Plotting surfaces is a little more tricky, and this is my example (for a paraboloid centered on the origin):

from matplotlib import cm

x = np.array([i for i in range(-100, 100)])
y = np.array([i for i in range(-100, 100)])
x, y = np.meshgrid(x, y)

def f(x, y):
return x**2 + y**2

fig = plt.figure()
ax = fig.gca(projection='3d')
parabola = ax.plot_surface(x, y, f(x, y), cmap=cm.RdPu)
plt.xlabel('x')
plt.ylabel('y')


which results in

I find this quite nice. You’d have to work a bit on the tics sizes but all in all it’s a good one.

# The log scale

One thing I keep forgetting is how to get a log scale on either or both of the axes. It’s simple. An explonential will look like a line on a semilog plot (log on the y axis), so here we go how to get this:

x = np.linspace(0, 1, 100)
plt.semilogy(x, np.exp(x))


Sure, we could make it look better. Note that a log scale on the x axis is done similarly. Now, a log-log plot (let’s plot a power law so it’ll look like a line) is achieved by

plt.loglog(x, x**(-0.6))


# Putting a legend when there are more curves plotted

We need a handler in this case. You can choose where to place the legend, in quadrants (it maybe understands other placement units as well?).

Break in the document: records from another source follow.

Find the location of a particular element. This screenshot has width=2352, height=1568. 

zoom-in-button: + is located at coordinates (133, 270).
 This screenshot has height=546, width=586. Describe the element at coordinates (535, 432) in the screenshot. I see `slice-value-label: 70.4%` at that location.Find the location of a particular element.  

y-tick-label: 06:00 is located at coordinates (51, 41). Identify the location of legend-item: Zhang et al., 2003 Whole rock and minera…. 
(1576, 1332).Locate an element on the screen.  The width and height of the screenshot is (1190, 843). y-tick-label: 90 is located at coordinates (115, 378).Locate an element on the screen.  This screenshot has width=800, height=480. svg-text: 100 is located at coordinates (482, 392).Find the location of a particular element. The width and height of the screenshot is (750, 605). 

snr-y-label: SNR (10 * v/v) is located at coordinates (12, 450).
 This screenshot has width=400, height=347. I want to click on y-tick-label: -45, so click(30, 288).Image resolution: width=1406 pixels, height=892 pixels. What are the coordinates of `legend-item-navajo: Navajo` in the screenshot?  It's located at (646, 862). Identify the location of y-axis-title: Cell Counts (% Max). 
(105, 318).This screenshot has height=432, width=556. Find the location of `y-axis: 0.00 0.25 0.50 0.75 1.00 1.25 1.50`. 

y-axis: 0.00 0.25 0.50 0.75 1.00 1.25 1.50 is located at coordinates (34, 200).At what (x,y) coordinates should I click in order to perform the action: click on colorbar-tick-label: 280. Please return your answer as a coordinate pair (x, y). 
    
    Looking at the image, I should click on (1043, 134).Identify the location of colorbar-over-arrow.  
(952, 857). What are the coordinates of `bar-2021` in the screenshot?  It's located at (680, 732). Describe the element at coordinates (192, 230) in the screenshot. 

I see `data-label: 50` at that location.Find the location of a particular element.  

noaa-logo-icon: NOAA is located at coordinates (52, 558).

from matplotlib.legend_handler import HandlerLine2D

x = np.linspace(0, 10)
sin_line, = plt.plot(x, np.sin(x), label='sin(x)')
cos_line, = plt.plot(x, np.cos(x), label='cos(x)')
legend = plt.legend(handler_map={line: HandlerLine2D(numpoints=2)}, loc=4)
plt.title('Sin and cos', fontweight='bold', fontsize=16)
plt.xlabel('x')


Obviously this was just a short list of the most compelling difficult-to-remember-how-to-achieve things I’ve found by plotting stuff here and there, not claiming it’s comprehensive.